The last segment was what I’d feared wrongly the show would be like. It was hosted by The Riders In The Sky in Roy Rogers costumes, except for the fiddle player who had lost his embroidered shirt. The lead singer was “Ranger Doug”. They bill themselves as a “music and comedy group.” The bass player, “Too Slim” even wore furry chaps (and a droopy moustache). The accordion player is Joey The Cowpolka King. I found that amusing, but not at Kinky Friedman levels. The first song sounded familiar from my childhood in Hopalong Cassidy garb, and was a yodel demonstration.
Collin Raye came up next, much more a rock ballad singer with percussive piano accompaniment than country to me. He did his 1993 hit, Little Rock at full power, then introduced his new tribute album to Glen Campbell Still On The Line – The Songs of Glen Campbell, and sang a forceful version of Galveston with full-on backing.
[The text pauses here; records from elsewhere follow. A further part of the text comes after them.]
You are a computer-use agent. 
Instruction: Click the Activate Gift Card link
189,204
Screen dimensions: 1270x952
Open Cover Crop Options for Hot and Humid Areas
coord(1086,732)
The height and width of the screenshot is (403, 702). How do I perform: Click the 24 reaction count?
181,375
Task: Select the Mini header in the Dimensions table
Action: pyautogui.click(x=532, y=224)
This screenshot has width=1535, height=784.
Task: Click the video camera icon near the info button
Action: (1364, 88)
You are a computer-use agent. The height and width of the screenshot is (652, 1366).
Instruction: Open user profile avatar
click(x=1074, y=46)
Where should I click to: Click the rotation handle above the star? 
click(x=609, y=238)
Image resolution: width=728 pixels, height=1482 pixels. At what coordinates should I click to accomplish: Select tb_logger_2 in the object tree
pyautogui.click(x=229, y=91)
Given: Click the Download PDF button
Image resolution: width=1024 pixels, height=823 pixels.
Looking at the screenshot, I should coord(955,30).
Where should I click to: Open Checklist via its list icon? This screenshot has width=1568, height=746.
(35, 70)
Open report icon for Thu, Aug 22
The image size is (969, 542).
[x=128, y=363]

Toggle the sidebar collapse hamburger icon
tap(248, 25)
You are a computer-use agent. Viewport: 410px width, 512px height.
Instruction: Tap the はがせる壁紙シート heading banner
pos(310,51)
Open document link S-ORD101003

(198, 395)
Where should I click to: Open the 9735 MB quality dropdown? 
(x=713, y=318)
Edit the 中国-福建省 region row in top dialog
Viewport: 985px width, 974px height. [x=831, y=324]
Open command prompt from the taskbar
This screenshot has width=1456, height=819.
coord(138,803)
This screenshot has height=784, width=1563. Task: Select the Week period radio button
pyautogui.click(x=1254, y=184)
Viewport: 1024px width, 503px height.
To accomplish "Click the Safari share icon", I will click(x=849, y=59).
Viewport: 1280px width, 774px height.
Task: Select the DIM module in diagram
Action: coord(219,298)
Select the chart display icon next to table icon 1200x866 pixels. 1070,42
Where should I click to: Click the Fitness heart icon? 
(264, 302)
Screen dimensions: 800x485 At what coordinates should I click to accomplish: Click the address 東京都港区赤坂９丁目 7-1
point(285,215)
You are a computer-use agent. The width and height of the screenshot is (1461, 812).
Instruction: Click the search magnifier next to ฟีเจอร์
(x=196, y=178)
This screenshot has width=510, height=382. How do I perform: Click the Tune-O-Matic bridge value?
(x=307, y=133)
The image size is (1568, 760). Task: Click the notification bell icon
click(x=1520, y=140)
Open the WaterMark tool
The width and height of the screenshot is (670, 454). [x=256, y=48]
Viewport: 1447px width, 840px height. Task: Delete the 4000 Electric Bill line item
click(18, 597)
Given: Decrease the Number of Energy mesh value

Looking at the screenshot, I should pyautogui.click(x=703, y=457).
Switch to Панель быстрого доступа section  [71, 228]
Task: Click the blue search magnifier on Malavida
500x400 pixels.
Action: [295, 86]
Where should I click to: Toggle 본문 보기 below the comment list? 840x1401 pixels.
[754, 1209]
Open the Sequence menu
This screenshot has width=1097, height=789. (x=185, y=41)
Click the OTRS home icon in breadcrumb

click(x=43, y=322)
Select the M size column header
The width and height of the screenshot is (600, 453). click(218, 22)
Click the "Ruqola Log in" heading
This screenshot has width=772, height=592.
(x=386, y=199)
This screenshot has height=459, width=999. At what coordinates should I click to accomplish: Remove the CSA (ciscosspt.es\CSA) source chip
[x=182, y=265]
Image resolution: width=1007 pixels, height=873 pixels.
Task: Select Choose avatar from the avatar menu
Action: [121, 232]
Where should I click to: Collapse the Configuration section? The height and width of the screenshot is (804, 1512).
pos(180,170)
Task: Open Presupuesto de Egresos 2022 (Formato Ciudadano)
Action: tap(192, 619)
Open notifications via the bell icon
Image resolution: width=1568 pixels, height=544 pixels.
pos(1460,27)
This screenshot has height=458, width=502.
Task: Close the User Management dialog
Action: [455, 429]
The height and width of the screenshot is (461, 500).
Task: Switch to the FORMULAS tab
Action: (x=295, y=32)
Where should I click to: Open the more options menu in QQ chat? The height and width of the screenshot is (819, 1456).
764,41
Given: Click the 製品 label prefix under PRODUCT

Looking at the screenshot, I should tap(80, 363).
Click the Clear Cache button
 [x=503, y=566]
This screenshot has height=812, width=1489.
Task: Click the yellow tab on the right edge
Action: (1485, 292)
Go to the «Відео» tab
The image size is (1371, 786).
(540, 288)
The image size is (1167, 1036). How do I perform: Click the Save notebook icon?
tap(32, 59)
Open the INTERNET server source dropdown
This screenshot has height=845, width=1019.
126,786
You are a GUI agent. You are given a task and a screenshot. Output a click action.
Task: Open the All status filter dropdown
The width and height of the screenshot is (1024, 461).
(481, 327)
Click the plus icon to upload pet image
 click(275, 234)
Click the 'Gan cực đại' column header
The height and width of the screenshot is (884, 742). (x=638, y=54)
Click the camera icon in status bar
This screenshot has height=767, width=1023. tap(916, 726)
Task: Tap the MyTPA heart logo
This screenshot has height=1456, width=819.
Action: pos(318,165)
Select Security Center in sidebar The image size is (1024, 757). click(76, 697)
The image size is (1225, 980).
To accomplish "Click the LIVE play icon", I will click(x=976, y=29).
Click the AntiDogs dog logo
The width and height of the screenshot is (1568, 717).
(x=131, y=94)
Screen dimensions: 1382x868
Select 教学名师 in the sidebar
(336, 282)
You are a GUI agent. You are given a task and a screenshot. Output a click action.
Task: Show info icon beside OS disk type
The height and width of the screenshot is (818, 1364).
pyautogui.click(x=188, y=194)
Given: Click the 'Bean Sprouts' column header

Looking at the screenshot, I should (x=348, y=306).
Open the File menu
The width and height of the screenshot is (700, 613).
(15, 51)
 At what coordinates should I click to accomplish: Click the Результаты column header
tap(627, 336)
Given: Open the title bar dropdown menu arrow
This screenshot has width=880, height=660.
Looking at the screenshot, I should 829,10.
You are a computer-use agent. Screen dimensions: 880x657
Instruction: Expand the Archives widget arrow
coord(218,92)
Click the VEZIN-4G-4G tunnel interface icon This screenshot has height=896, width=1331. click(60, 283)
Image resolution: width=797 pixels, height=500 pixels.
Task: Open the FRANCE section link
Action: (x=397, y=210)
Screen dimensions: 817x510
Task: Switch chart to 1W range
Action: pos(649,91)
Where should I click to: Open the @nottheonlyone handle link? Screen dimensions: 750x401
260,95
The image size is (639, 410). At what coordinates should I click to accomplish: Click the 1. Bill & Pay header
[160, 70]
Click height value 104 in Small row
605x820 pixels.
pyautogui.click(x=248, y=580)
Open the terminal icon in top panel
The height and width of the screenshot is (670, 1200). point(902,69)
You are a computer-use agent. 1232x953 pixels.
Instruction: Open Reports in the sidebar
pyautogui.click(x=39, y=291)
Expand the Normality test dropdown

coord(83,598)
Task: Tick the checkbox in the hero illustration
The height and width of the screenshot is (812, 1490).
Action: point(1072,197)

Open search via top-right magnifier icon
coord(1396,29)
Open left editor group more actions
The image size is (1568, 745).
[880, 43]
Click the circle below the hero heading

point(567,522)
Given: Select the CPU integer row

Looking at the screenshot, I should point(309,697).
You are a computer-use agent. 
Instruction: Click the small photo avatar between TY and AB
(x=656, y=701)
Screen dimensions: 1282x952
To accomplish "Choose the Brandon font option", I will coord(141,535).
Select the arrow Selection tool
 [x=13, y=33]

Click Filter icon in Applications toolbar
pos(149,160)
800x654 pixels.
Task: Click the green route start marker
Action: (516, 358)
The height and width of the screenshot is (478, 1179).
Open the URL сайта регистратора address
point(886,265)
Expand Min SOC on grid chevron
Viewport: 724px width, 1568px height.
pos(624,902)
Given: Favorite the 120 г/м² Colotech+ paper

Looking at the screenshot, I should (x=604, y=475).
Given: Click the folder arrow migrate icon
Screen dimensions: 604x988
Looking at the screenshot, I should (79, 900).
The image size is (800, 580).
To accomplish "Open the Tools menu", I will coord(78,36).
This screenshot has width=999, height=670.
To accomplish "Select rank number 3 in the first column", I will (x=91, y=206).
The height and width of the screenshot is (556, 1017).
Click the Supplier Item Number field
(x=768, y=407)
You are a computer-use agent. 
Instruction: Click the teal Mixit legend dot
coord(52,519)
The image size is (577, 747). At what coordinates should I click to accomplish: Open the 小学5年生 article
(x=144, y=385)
Collin Raye reinforces the Atlantic divide on country: four Billboard number one country hits and most of the stuff available in the UK is as US imports. Still On The Line is only available in the UK as downloads.
The Willis Clan (Just the six)
Last? America’s Got Talent stars,The Willis Clan. Forget The Osmonds and The Jacksons. There are TWELVE of these kids. Only six sing and play at first, ranging from 22 (lead singer, fiddle) down to 16 (bodram, then drums) and 14 (double bass). The first Irish flavoured instrumental number from this Tennessee band had a Boston connected title and an Irish air. With twelve, you assume it’s a Catholic Irish air. Then a song with lyrics about What You Gonna Do When The Power is Gone, added the other six, ranging from two years old, then three upwards. And they all did a Riverdance bit, even the youngest. Utterly charming. But it also sounded great. They can all play.
Back to Ranger Doug and Pals for Red River Valley and Roy Rogers’ own Happy Trails. An excellent and varied evening. If I lived here, I’d try and catch the show on a regular basis.